They've been traveling since the invention of the wheel.
"How to be the World's Smartest Traveler" by Christopher Elliott National Geographic $19.95 287 pages
You have a complaint? Try to solve it right then and there. Call the front desk, use the call button for the flight attendant, talk to the purser on the cruise ship.
Can't solve it then and there? Write a letter. A well-written complaint spelling out all of the necessary details such as reservation confirmation, dates -- and BTW save any of these in Saved Mail. You can print them out to take with you, but save a copy for the future when you may have to cite these details.
DON'T USE ALL CAPS. Online all caps are considered shouting. I doubt that you would stand in the CEO's office and shout at him.
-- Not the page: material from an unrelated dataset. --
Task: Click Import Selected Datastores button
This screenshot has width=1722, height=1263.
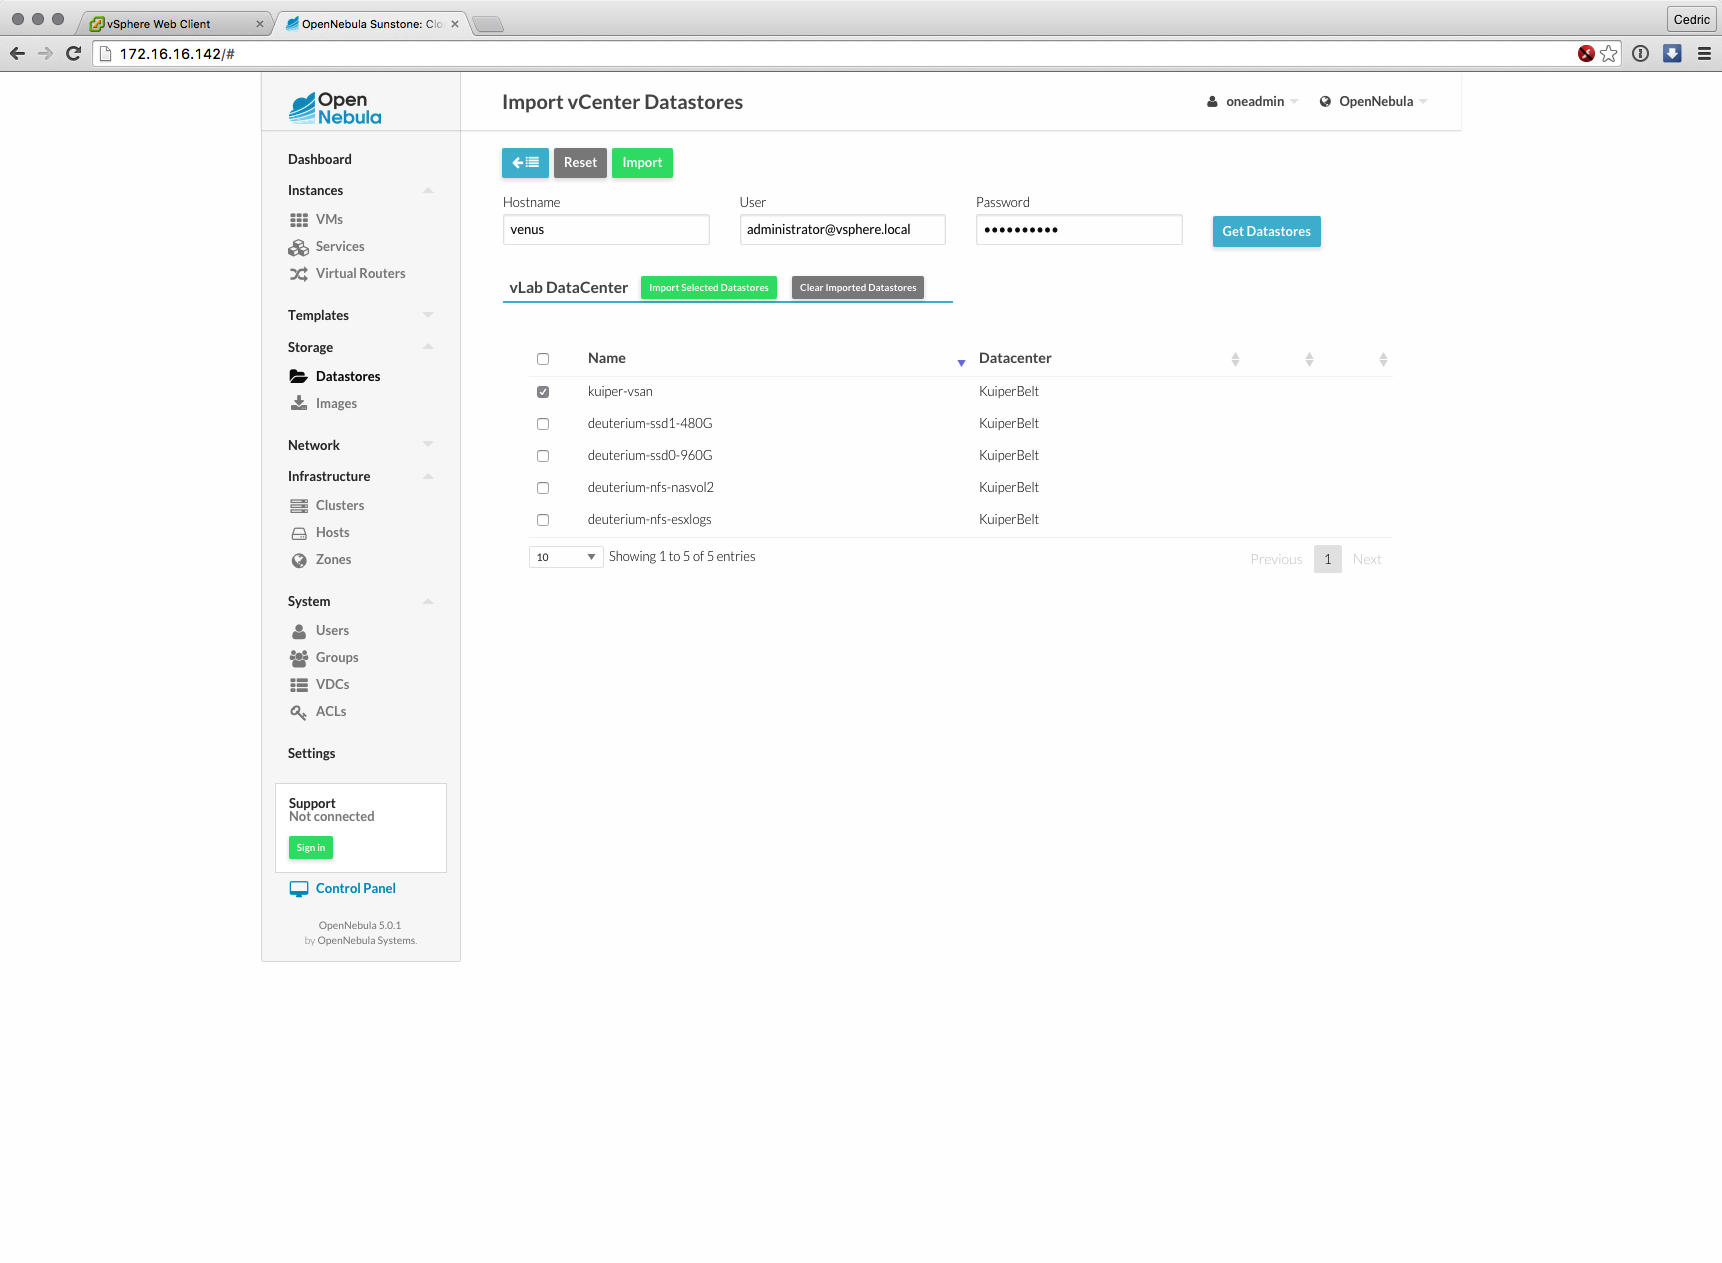Action: 708,288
Don't make threats. You're an airline agent and you're being asked for help and the person's letter says, "I hate your airline! I'll never, ever fly God's Wings Air again!" You, the airline employee, will snort and toss it in the wastebasket. Why bother to help if they're never going to fly God's Wings again?
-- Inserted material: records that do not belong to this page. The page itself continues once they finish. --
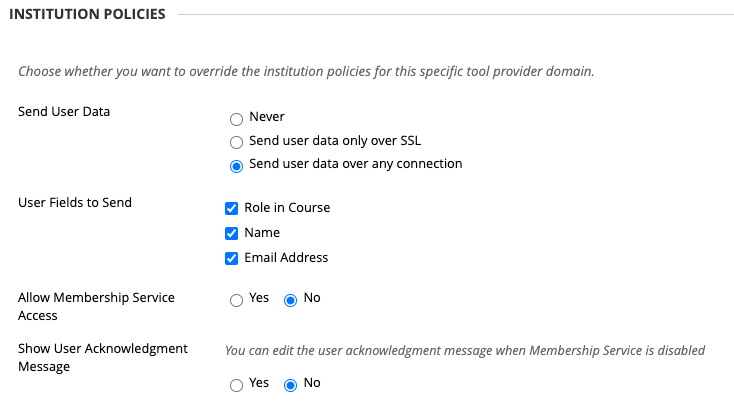Click the Institution Policies section heading

point(87,14)

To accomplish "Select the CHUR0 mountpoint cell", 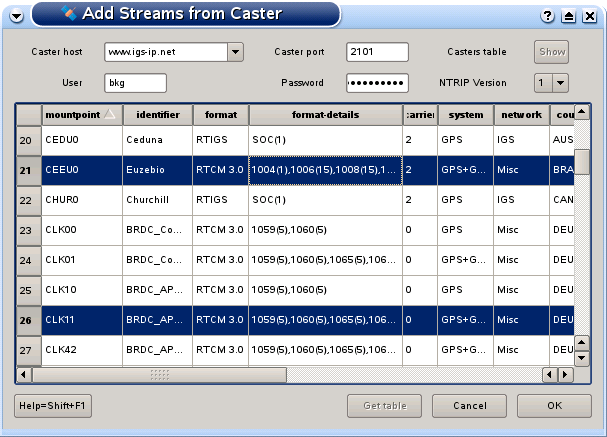I will click(x=80, y=200).
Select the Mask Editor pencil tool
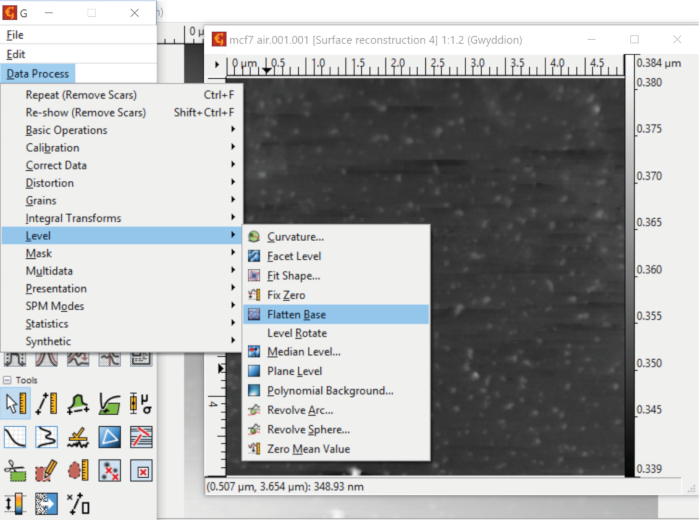Image resolution: width=700 pixels, height=520 pixels. click(46, 469)
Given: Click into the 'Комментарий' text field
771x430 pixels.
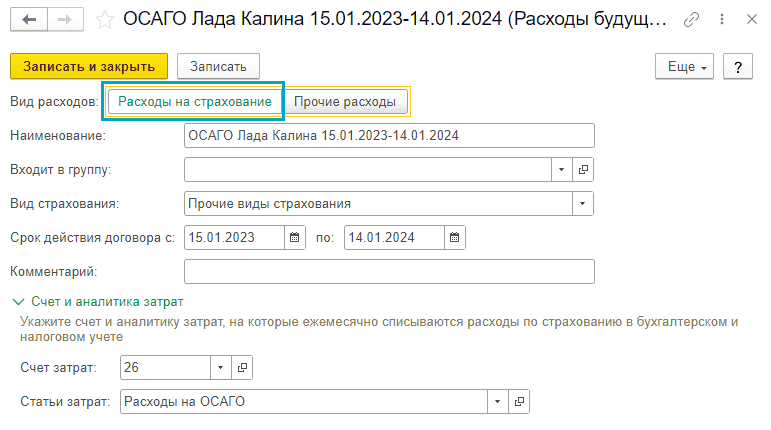Looking at the screenshot, I should [x=390, y=272].
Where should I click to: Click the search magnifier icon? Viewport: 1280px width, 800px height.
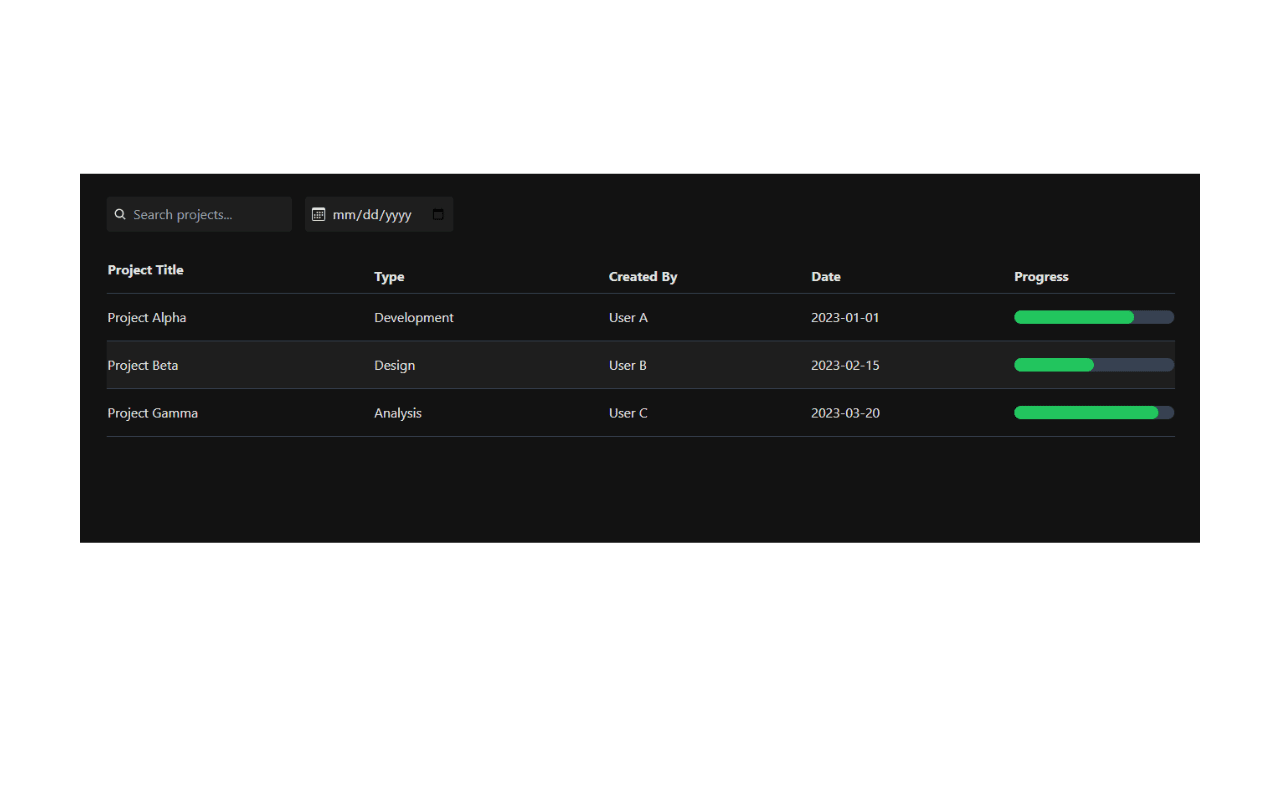pyautogui.click(x=120, y=214)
Back to the letter - write tight, no more than 500 words. Adapt a polite tone and use proper grammar. A misspelled, unpunctuated rant doesn't really make the writer look good. In fact, it makes them look stupid and to a degree, invalidates the complaint because it causes great doubt about the customer's intelligence in the first place.
Use their own set of rules against them. Airlines have contracts of passage; cruise lines have ticket contracts and car rentals have rental agreements.
You won't get a favorable response if you complain and don't offer a solution. Spell out what you expect in compensation and temper this request to fit the complaint. "The maid was rude" isn't going to get you upgraded to a suite with an open mini-bar.
The best way to express all of the above is: honey catches more flies than vinegar. And if you can be funny, throw that in, too. Most people don't choke out a "no" when they're laughing.